* _Task brief_
Output exactly the line containing "Where should I click to: Toggle" and each line after it through the last line of the records, and nothing else.

* _Given information_
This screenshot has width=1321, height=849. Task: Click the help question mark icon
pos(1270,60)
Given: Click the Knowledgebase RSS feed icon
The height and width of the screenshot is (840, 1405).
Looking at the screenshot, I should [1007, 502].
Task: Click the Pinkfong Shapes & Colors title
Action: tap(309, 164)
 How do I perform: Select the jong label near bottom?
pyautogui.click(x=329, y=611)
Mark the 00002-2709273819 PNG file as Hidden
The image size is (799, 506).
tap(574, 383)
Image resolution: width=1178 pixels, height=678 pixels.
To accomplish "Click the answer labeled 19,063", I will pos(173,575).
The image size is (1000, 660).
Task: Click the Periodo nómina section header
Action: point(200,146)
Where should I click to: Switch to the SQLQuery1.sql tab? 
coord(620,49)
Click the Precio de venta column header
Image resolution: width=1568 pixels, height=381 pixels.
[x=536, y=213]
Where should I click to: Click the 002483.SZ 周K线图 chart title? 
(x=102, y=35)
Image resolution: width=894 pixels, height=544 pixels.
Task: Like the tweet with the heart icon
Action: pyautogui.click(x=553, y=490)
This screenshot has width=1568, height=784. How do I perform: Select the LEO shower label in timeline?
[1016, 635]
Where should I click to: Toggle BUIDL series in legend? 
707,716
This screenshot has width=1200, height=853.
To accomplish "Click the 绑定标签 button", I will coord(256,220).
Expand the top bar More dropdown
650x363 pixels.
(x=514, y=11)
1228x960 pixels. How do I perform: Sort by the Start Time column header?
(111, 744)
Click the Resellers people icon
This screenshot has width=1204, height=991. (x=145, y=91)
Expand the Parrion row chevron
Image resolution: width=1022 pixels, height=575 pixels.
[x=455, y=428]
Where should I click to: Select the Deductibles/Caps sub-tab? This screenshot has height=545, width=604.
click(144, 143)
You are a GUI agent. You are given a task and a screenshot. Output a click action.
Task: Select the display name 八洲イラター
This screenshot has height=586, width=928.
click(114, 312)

* _Exercise output_
Where should I click to: Toggle BUIDL series in legend? 
707,716
This screenshot has width=1200, height=853.
To accomplish "Click the 绑定标签 button", I will coord(256,220).
Expand the top bar More dropdown
650x363 pixels.
(x=514, y=11)
1228x960 pixels. How do I perform: Sort by the Start Time column header?
(111, 744)
Click the Resellers people icon
This screenshot has width=1204, height=991. (x=145, y=91)
Expand the Parrion row chevron
Image resolution: width=1022 pixels, height=575 pixels.
[x=455, y=428]
Where should I click to: Select the Deductibles/Caps sub-tab? This screenshot has height=545, width=604.
click(144, 143)
You are a GUI agent. You are given a task and a screenshot. Output a click action.
Task: Select the display name 八洲イラター
This screenshot has height=586, width=928.
click(114, 312)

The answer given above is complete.